══ RECORDS FOR PROCESSING

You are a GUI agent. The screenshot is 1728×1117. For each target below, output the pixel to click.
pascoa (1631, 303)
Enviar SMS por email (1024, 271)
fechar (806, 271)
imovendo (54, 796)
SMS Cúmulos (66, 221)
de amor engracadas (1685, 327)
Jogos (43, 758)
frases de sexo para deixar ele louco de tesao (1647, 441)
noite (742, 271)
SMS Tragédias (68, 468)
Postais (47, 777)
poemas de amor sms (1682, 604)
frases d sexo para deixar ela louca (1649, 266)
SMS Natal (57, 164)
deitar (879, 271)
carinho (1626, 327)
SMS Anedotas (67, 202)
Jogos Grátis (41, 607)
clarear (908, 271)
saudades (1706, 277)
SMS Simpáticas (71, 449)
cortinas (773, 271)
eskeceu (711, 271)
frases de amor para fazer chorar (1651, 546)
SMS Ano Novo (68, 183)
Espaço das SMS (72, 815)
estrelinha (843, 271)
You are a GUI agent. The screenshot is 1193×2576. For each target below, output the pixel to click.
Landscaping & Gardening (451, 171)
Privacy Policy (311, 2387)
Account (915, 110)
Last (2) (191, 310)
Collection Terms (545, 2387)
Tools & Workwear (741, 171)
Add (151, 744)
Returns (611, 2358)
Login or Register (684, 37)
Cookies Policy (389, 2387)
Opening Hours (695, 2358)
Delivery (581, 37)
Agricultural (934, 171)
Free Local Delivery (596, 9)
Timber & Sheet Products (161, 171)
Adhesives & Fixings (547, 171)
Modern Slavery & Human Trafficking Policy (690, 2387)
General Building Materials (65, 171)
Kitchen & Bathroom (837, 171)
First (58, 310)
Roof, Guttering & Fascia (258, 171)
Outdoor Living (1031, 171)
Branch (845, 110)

════

BRIEF: Beginning at the line with "Collection Terms (545, 2387)" and ending at the last line of the entries, print every line exactly.

RESPONSE TO THIS TASK:
Collection Terms (545, 2387)
Tools & Workwear (741, 171)
Add (151, 744)
Returns (611, 2358)
Login or Register (684, 37)
Cookies Policy (389, 2387)
Opening Hours (695, 2358)
Delivery (581, 37)
Agricultural (934, 171)
Free Local Delivery (596, 9)
Timber & Sheet Products (161, 171)
Adhesives & Fixings (547, 171)
Modern Slavery & Human Trafficking Policy (690, 2387)
General Building Materials (65, 171)
Kitchen & Bathroom (837, 171)
First (58, 310)
Roof, Guttering & Fascia (258, 171)
Outdoor Living (1031, 171)
Branch (845, 110)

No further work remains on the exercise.